The catch took about five hours, and the fishermen had to rotate in shifts to give respites from the back-breaking work. Using a classic rod-and-reel set-up and aboard a simple, long boat, the scientists and fishermen managed to capture the giant freshwater stingray in Thailand’s Mae Klong River last week.

Then, they measured it: At 14 feet long and 8 feet wide and weighing an estimated 600 to 800 pounds, the creature could be the largest freshwater fish ever captured and recorded. The current record is held by a 693 pound-catfish caught in Thailand in 2005.

The capture was caught on camera and will air on a future episode of ABC’s “Ocean Mysteries with Jeff Corwin.”

Corwin was standing on a 5-acre calcium formation in the middle of Thai waters, looking for bass, when The Post reached him by phone. The conservationist and television show host has been in the country for about a month, filming segments with the help of local fishermen and scientists.

“The science is what makes this epic to me,” Corwin said. “It’s a personal and professional check off my bucket-list.”

Scientists know very little about giant freshwater stingrays, which are some of the oldest fish on the planet. This was especially important for Nantarika Chansue, a veterinarian in Bangkok and university professor, who took Corwin out on the expedition. After measuring the animal, she discovered that she had actually caught and tagged this very same fish in 2009.

“It’s the very first step to try and unravel the mysteries of this animal’s life cycle,” said Zeb Hogan, who runs the Megafishes Project and is a professor at the University of Nevada, Reno. “Every little bit we can learn about this fish can potentially help protect it.”

Hogan, a National Geographic fellow, had been a part of the 2009 expedition that caught the stingray. Researchers don’t know much about the giant freshwater stingray, Hogan said, including how large they can grow and at what rate, how long they tend to live and its ecology. For instance, does it make its way to the ocean at some point in its life cycle?

Scientists can learn a great deal by catching a previously tagged fish. DNA and blood samples help fill in clues about diet and pollution exposure, and measurements can tell us more about how quickly they grow.

Given that this particular fish was pregnant both times it was caught, Hogan believes where it was found is likely a nursery area.

Giant freshwater stingrays live in southeast Asia.
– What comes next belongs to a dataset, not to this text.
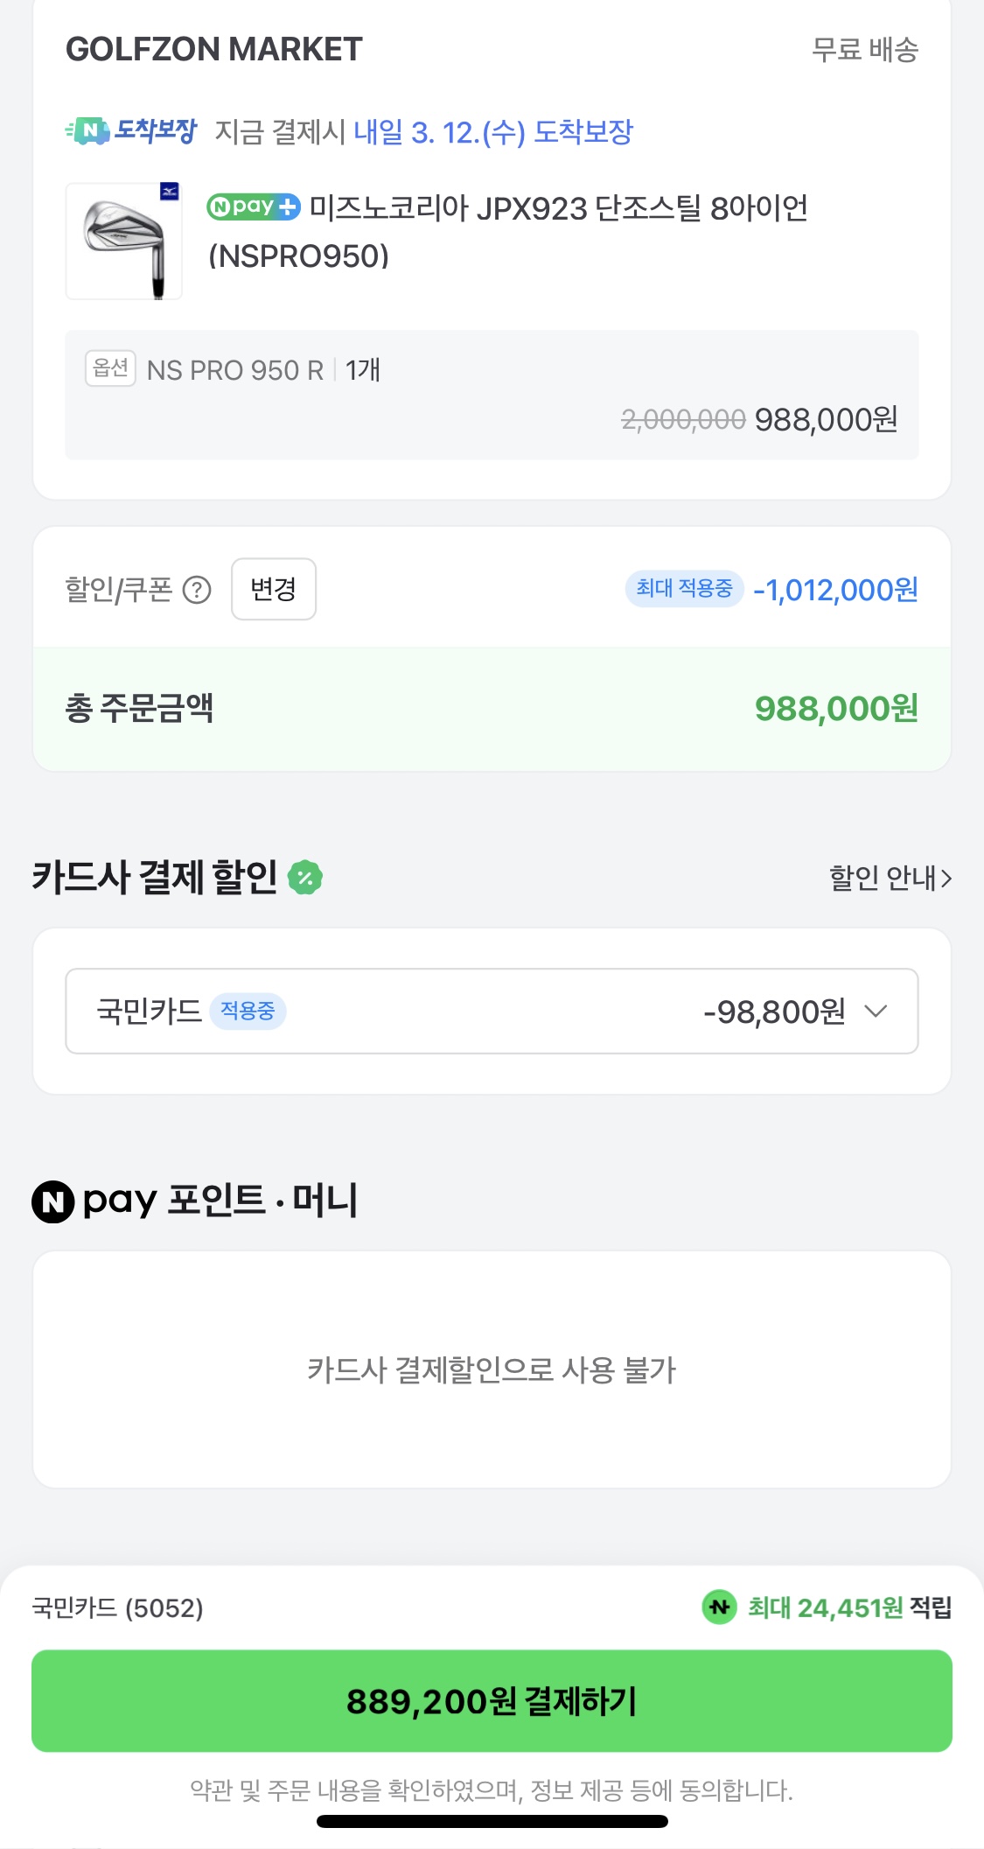Viewport: 984px width, 1849px height.
Task: Click the green percent badge beside 카드사 결제 할인
Action: 305,878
Considered an endangered species, the fish have had to endure water pollution, river damming cutting off access to other habitats, and over-fishing when they are smaller, Hogan said.

People live along the Mae Klong River where the stingray was caught; it’s highly traveled, and parts of the river are urban. A market floats nearby.

“This is an amazing river system, a culturally important river system, but it’s highly stressed,” Corwin said. “We’re sitting in the pen, examining this beautiful behemoth of a ray, and we’re being constantly washed over by plastic.”

The team actually caught a few other rays that day, but the fish got away or weren’t nearly as large. Using snakehead fish as bait, a plastic jug as a bobber, line as thick as yarn and a special hook that disintegrates in a week, the fisherman hooked the stingray and tied the line. Then came the hard part.

Stingrays burrow under the mud on the river’s bottom, and their flat, dinner-table like body functions like a suction cup. Corwin said the boat of eight people was essentially pulled up river by the fish.

“My passion is fishing, I love catching tuna,” Corwin said. “I thought I had the chutzpah, and I tell you what, I was looking at my cameraman, and I said, ‘… I’m going to bloody puke in two seconds.’ And then one of these Thai fisherman, he’s all muscle, takes over, and he’s tugging as much as I am.”